= Beginning of Section =
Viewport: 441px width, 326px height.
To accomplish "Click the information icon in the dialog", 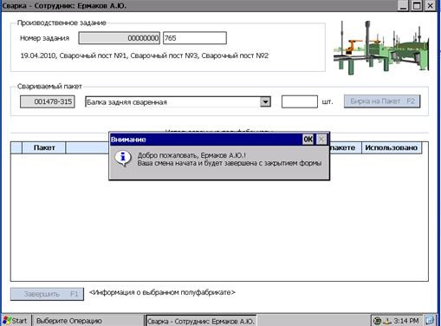I will tap(123, 159).
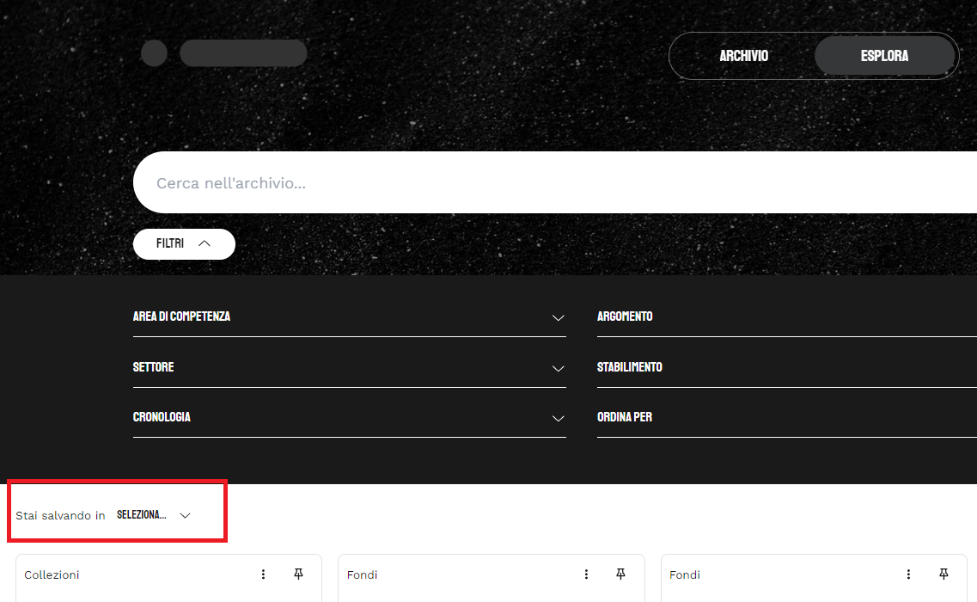Collapse filters with the FILTRI button
Image resolution: width=977 pixels, height=602 pixels.
[184, 244]
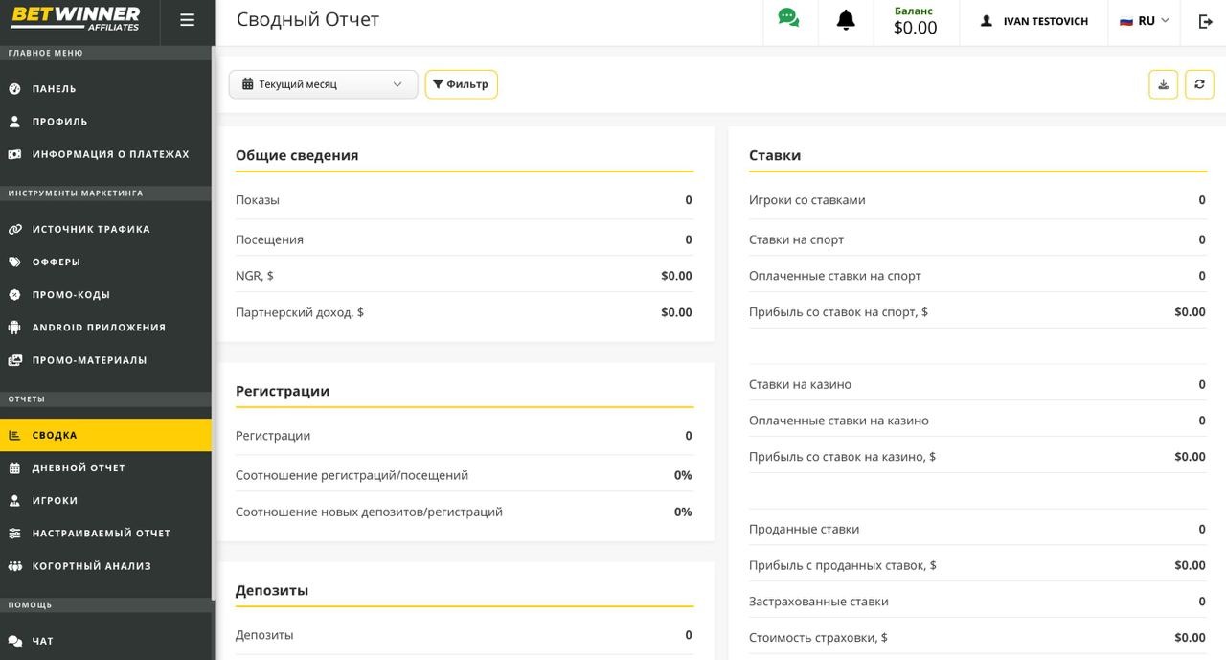Open Дневной отчет report
The height and width of the screenshot is (660, 1226).
pyautogui.click(x=79, y=467)
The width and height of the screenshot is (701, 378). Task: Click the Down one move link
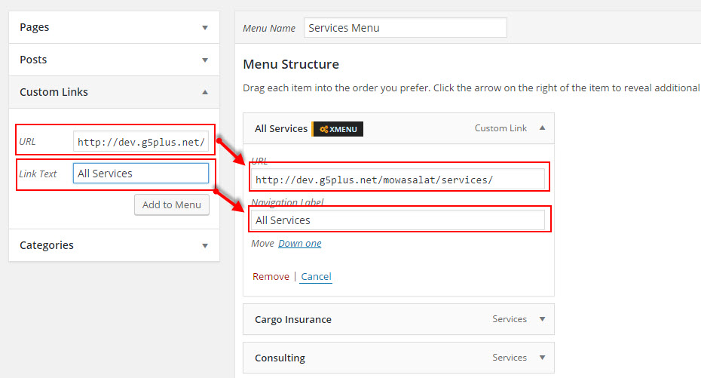pyautogui.click(x=299, y=244)
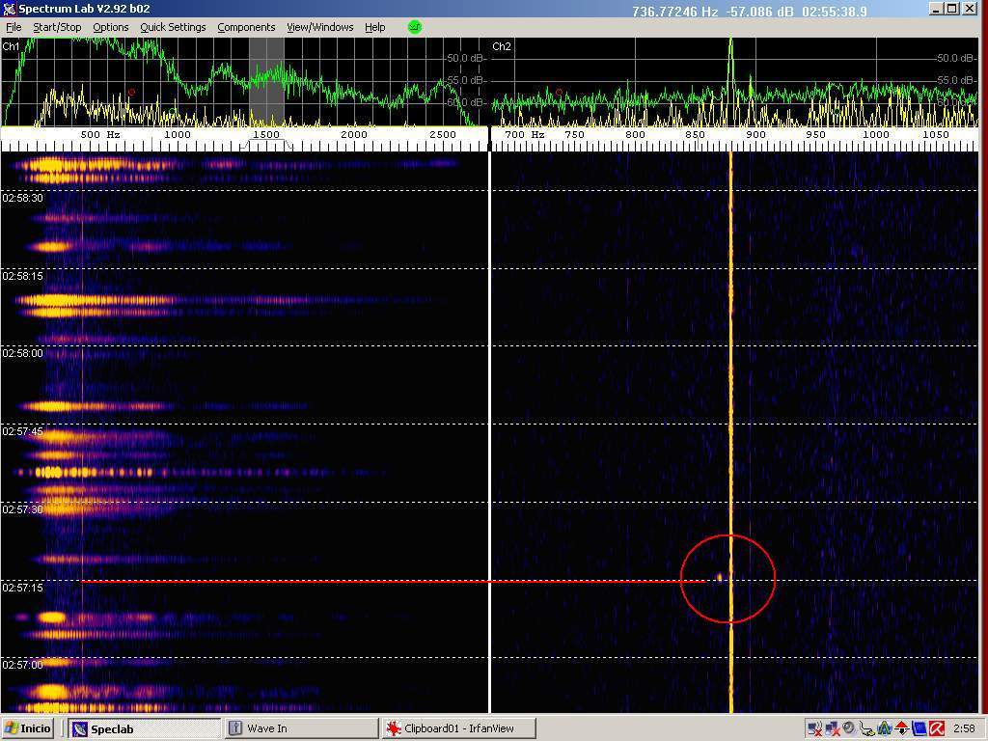Click the red Avira antivirus tray icon
The width and height of the screenshot is (988, 741).
937,728
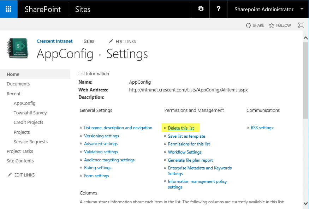The height and width of the screenshot is (209, 309).
Task: Open the app launcher waffle icon
Action: tap(8, 9)
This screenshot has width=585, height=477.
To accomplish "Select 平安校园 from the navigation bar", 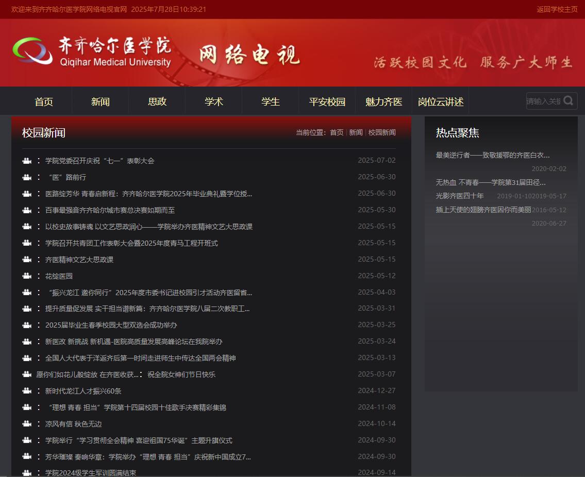I will [327, 101].
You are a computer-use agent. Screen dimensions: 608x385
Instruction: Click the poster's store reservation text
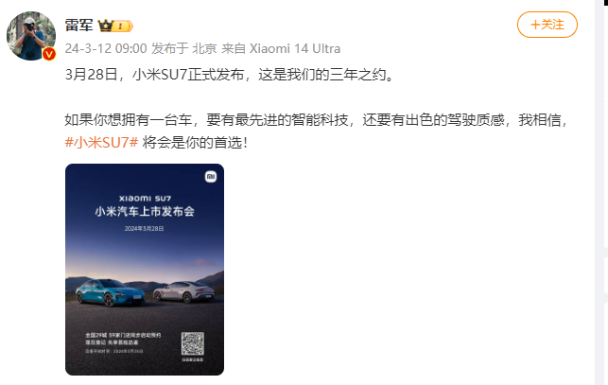(x=123, y=339)
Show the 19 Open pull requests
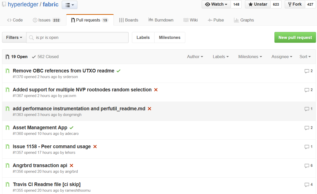 tap(17, 57)
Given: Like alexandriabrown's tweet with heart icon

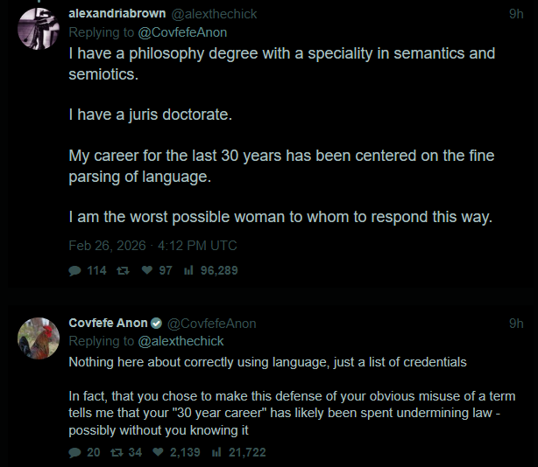Looking at the screenshot, I should click(x=145, y=271).
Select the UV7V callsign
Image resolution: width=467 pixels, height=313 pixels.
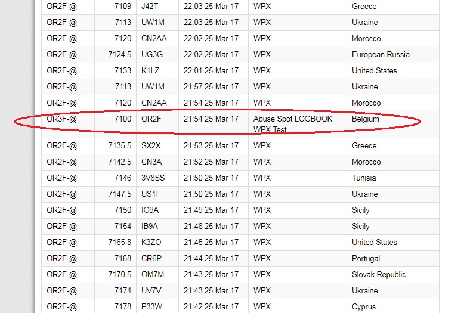point(151,290)
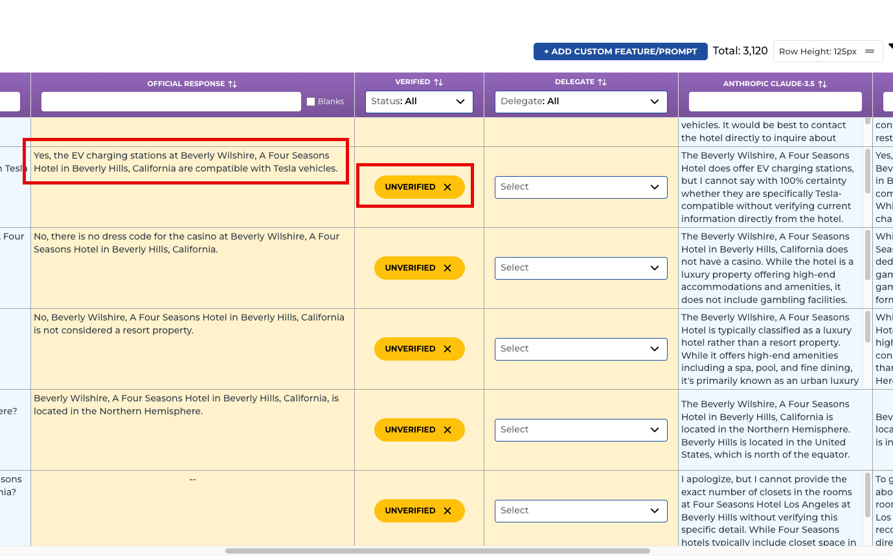Sort the Anthropic Claude-3.5 column
The image size is (893, 560).
[x=822, y=84]
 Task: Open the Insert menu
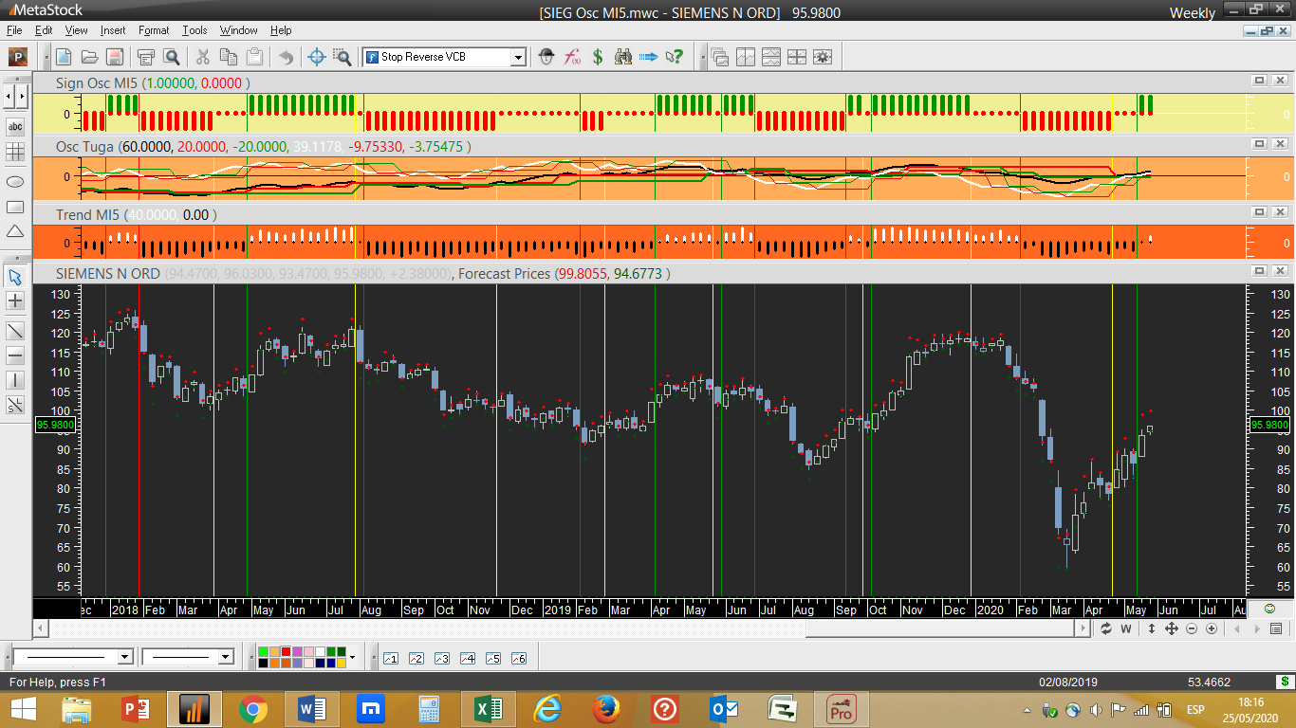click(x=113, y=30)
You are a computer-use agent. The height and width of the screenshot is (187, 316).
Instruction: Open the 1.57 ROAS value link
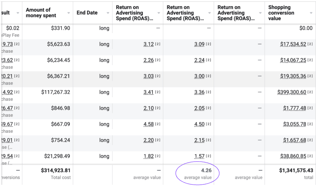pyautogui.click(x=199, y=156)
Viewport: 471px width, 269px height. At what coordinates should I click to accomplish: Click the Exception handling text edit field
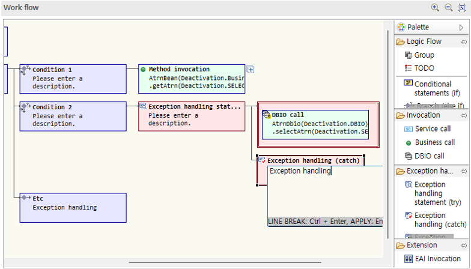point(324,192)
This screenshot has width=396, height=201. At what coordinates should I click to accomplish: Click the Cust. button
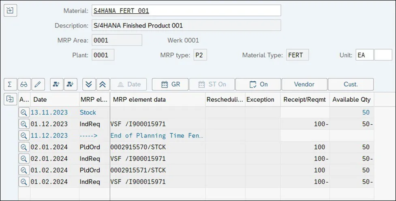coord(351,84)
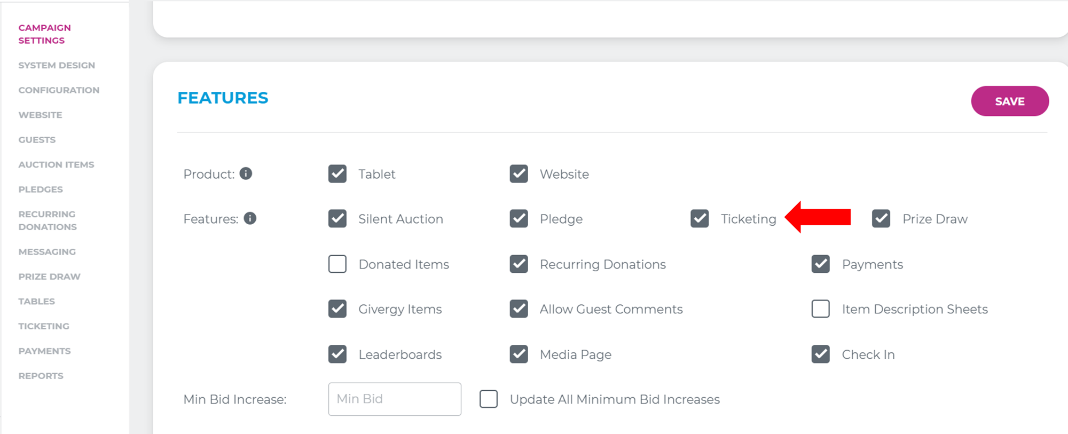Enable Item Description Sheets
Viewport: 1068px width, 434px height.
[x=820, y=309]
= End of Section =
**Exercise directions:** Write out, please, the lines of the listing above from the one with "This screenshot has width=396, height=201." through the very last, exactly as given and with no pictures.

**Response area:**
This screenshot has width=396, height=201. At what coordinates should I click to accomplish: Click the Cust. button
coord(351,84)
Enable Item Description Sheets
Viewport: 1068px width, 434px height.
[x=820, y=309]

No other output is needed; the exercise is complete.